The goblin champions ax never fell. He stared up with wide eyes as the blood spurted from his neck and he died. The last sound to escape his lips was a confused gurgle. The entire room was silent. My son sat on top of the unmoving goblin champion, panting for breath. The glow around him began to diminish. The silence only lasted for a few moments. Then, all as one, the goblins exploded in screams. Some of them were happy, while others were furious.

This would mean a change in power across the colony. Those that were closest to the goblin champion would be kicked out of their positions of power. Some of them refused to accept such an act. In seconds, the crowds had grown into a bloody battle as those who favored my son fought for dominance while those that defied him fought to either maintain their positions or escape. It quickly became a bloody orgy, but despite everything, no one rushed toward my son.

That was because the first person that was there was me. Anyone who even looked out direction was frozen solid the next second, and any other goblins were free to chop them down. I grabbed my son’s arm on his good shoulder and helped him up. Grabbing him tightly, I started to walk him away from this carnage. The cut on his chest was still corrupted, and I wasn’t certain how much strength he’d have left. Either way, he wouldn’t have the strength of the champion’s side one out to protect himself should they all descend on him at once. Even if I defended him myself, he would lose the respect of the colony.

Thus, I intended to carry him away and heal him. I was certain I’d be able to treat his wound. I managed to carry him from the room, but he was putting the majority of his weight on me. When had he grown larger than me? Did he get larger after defeating the goblin champion? He must have gotten all of that experience. He was a head taller than me and muscular. I only was just able to carry him.

I finally made it to my room, which was the only room that had a functional lock, and brought him to the bed. I fell to my knees as I dropped him into the bed. Taking a staggered breath, I got back up and ran to the door to lock it. My son would be the new leader. I would make sure he lived. Running back to him, I kneeled next to his bed to tend to the wound on his chest. I pulled a poultice from my back and applied it. The corruption was looking worse. Should I lick it closed? No, that will just seal the infection inside. Perhaps, I should try to push the infection out. As I bandaged the wound to stop the bleeding while trying to figure out what I would do, I didn’t realize tears were falling down my cheeks.
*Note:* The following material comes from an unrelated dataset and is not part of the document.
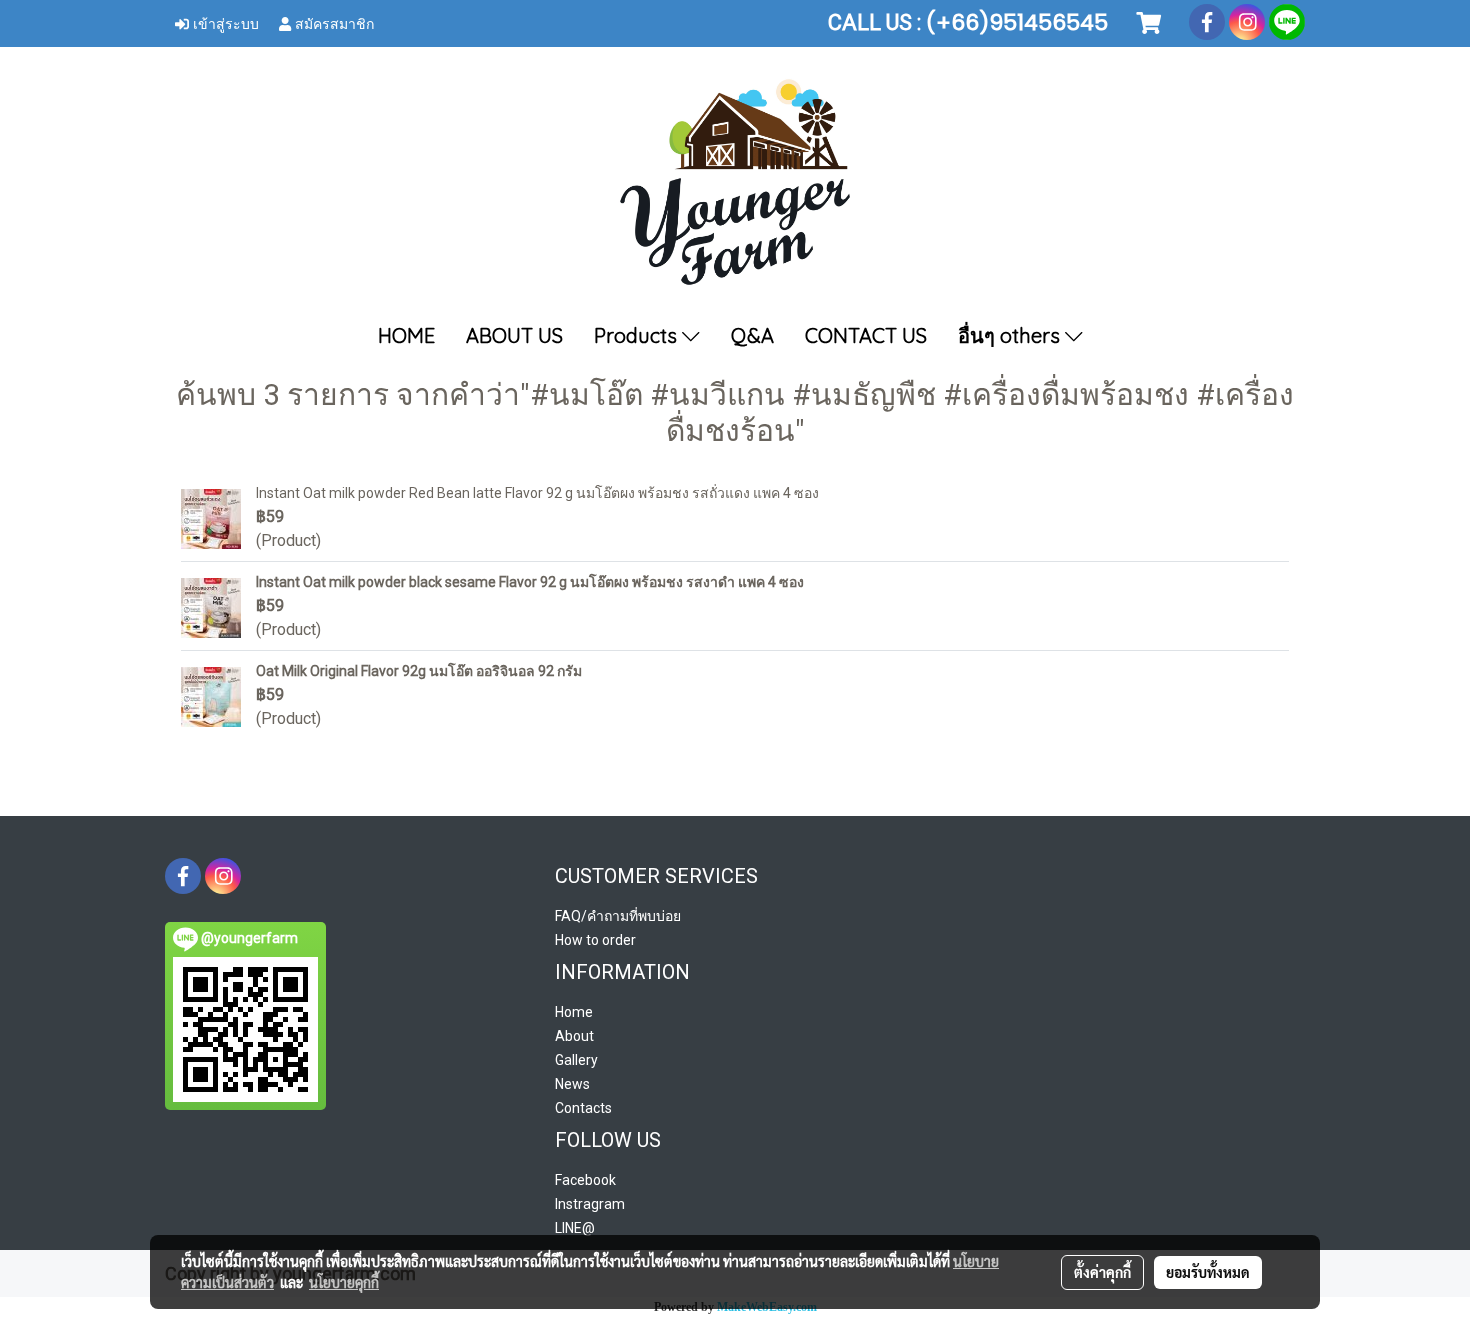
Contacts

Two strong hands suddenly grabbed my wrists, stopping me. I looked up to see a pair of eyes looking down at me.

“Son,” I whispered.

He pulled me up and then over, rolling as he threw me onto the bed. A moment later, he was on top of me. My eyes widened as he forced my arms up over my head. I felt pressure down below, and I didn’t need to look to know he had an erection and was pressing it against me. There were pure lust and desire in his eyes.

“W-we can’t…” I cried.

Of course, I knew I could fix him with Sex Life. However, I couldn’t use it without physically sleeping with him. How could I see myself as having a sexual relationship with my son? It’d only be able to work if I truly gave myself to him. He didn’t know I had such an ability, though, which meant that his desires were driven by another carnal need. Holding my hands with one of his, he began to tear off my clothing. Although I protested, I knew that I couldn’t stop him. I also realized that deep down, I didn’t want to.